*** Opening Exercise inputs ***

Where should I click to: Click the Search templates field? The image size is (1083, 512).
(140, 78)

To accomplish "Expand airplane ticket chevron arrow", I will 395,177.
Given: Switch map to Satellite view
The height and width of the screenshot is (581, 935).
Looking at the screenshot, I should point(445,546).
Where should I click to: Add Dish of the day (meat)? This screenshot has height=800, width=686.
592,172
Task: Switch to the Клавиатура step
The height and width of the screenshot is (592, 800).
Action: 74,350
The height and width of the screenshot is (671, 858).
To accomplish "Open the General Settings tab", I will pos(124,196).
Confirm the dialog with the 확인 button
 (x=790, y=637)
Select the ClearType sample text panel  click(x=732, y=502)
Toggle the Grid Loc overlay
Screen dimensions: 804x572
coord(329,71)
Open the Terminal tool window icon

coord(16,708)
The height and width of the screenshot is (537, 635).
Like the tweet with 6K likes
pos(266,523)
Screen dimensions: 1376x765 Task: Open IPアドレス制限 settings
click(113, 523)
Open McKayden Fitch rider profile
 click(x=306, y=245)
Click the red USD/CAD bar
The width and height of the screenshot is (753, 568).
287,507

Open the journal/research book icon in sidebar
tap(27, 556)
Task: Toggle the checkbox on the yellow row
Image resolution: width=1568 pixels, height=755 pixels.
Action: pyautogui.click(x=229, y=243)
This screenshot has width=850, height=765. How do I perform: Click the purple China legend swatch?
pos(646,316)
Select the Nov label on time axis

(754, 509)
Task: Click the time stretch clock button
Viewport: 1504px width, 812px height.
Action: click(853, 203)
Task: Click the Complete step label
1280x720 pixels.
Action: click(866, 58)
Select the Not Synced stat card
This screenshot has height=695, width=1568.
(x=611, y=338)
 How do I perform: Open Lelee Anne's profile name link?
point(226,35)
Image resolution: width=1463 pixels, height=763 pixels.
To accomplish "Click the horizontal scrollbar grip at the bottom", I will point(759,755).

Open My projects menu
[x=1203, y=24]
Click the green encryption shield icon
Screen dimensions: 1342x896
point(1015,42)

*** Closing Exercise inputs ***

**Brief**
Exactly as they appear above, give the entries again.

**Response**
Where should I click to: Click the Search templates field? The image size is (1083, 512).
(140, 78)

To accomplish "Expand airplane ticket chevron arrow", I will 395,177.
Given: Switch map to Satellite view
The height and width of the screenshot is (581, 935).
Looking at the screenshot, I should point(445,546).
Where should I click to: Add Dish of the day (meat)? This screenshot has height=800, width=686.
592,172
Task: Switch to the Клавиатура step
The height and width of the screenshot is (592, 800).
Action: 74,350
The height and width of the screenshot is (671, 858).
To accomplish "Open the General Settings tab", I will pos(124,196).
Confirm the dialog with the 확인 button
 (x=790, y=637)
Select the ClearType sample text panel  click(x=732, y=502)
Toggle the Grid Loc overlay
Screen dimensions: 804x572
coord(329,71)
Open the Terminal tool window icon

coord(16,708)
The height and width of the screenshot is (537, 635).
Like the tweet with 6K likes
pos(266,523)
Screen dimensions: 1376x765 Task: Open IPアドレス制限 settings
click(113, 523)
Open McKayden Fitch rider profile
 click(x=306, y=245)
Click the red USD/CAD bar
The width and height of the screenshot is (753, 568).
287,507

Open the journal/research book icon in sidebar
tap(27, 556)
Task: Toggle the checkbox on the yellow row
Image resolution: width=1568 pixels, height=755 pixels.
Action: pyautogui.click(x=229, y=243)
This screenshot has width=850, height=765. How do I perform: Click the purple China legend swatch?
pos(646,316)
Select the Nov label on time axis

(754, 509)
Task: Click the time stretch clock button
Viewport: 1504px width, 812px height.
Action: click(853, 203)
Task: Click the Complete step label
1280x720 pixels.
Action: click(866, 58)
Select the Not Synced stat card
This screenshot has height=695, width=1568.
(x=611, y=338)
 How do I perform: Open Lelee Anne's profile name link?
point(226,35)
Image resolution: width=1463 pixels, height=763 pixels.
To accomplish "Click the horizontal scrollbar grip at the bottom", I will point(759,755).

Open My projects menu
[x=1203, y=24]
Click the green encryption shield icon
Screen dimensions: 1342x896
point(1015,42)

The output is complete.